→ **Exercise tasks**
[A] Reproduce the passage of the spotted drum text from "The spotted drum or" up to and including "western Atlantic Ocean.", renaming "spotted ribbonfish" as "spotted croaker" throughout.
[B] According to the spotted drum text, what place was given as the species' type locality when it was first described?

━━━ Extract provided ━━━

Scientific classification
- Kingdom: Animalia
- Phylum: Chordata
- Class: Actinopterygii
- Order: Acanthuriformes
- Family: Sciaenidae
- Genus: Eques
- Species: E. punctatus
- Binomial name: Eques punctatus Bloch & Schneider, 1801
- Synonyms: Equetus punctatus (Bloch & Schneider 1801);

= Spotted drum =

- Authority: Bloch & Schneider, 1801
- Conservation status: LC
- Synonyms: Equetus punctatus (Bloch & Schneider 1801)

Species of fish

The spotted drum or spotted ribbonfish (Eques punctatus), is a species of marine ray-finned fish belonging to the family Sciaenidae, the drums and croakers. This species is found in the western Atlantic Ocean.

==Taxonomy==
The spotted drum was first formally described in 1801 by Marcus Elieser Bloch and Johann Gottlob Schneider with its type locality given as Cuba. The genus name, Eques was considered to be preoccupied by a name Linnaeus had used for a subgenus of Papilio, and Constantine Samuel Rafinesque created Equitus to replace Eques, however, Linnaeus's name is considered to be invalid so Eques is now considered valid. Fishbase classifies this species in the monospecific genus Equetus but other authorities include it Eques, treating Equetus as a synonym of Eques. This taxon has been placed in the subfamily Sciaeninae by some workers, but the 5th edition of Fishes of the World does not recognise subfamilies within the Sciaenidae which it places in the order Acanthuriformes.

━━━ Recorded information ━━━

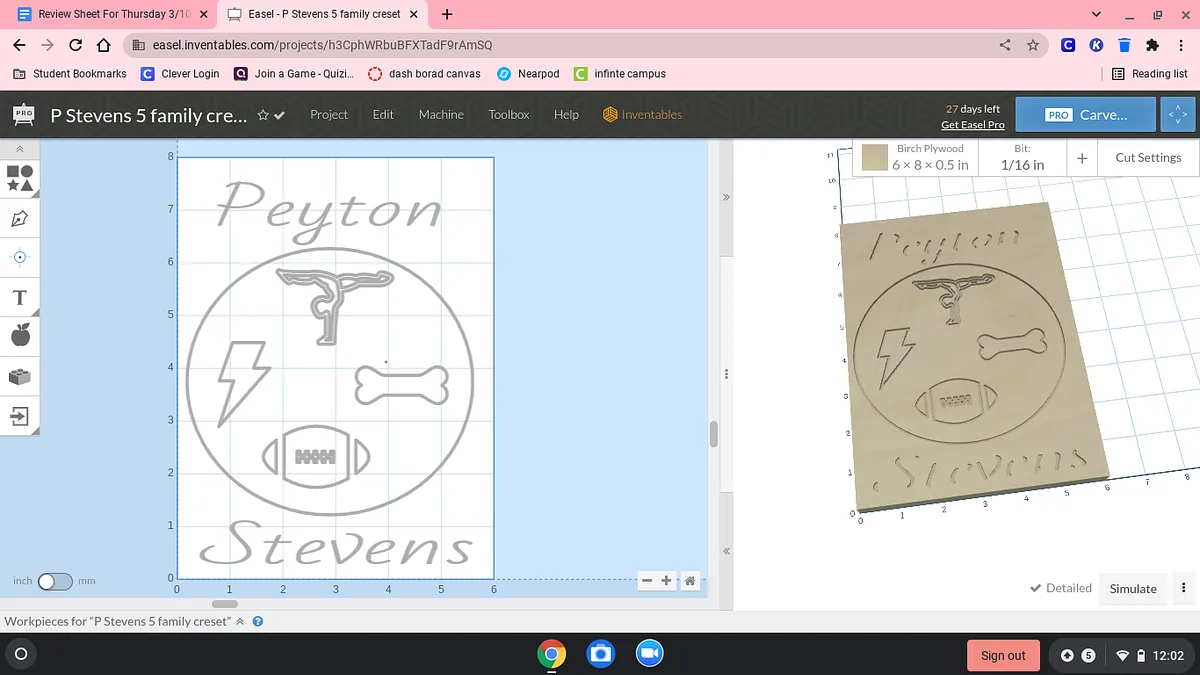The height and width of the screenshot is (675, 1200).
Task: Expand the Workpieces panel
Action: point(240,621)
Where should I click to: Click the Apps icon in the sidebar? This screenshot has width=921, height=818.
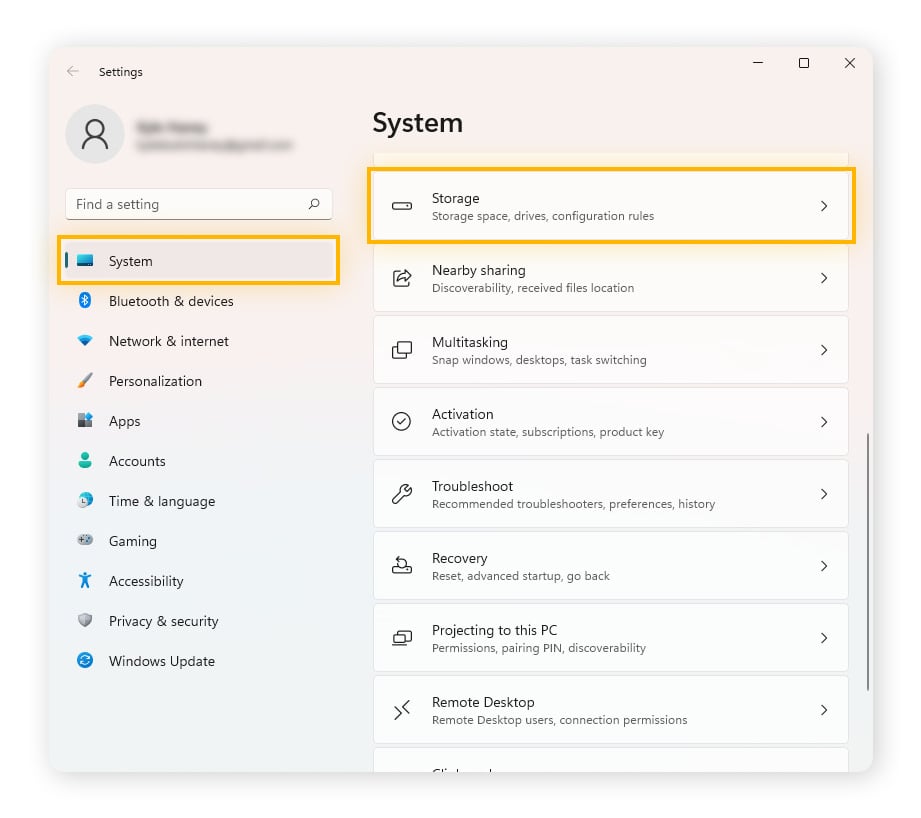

━━━

→ **Answers given**
[A]
The spotted drum or spotted croaker (Eques punctatus), is a species of marine ray-finned fish belonging to the family Sciaenidae, the drums and croakers. This species is found in the western Atlantic Ocean.

[B] Cuba.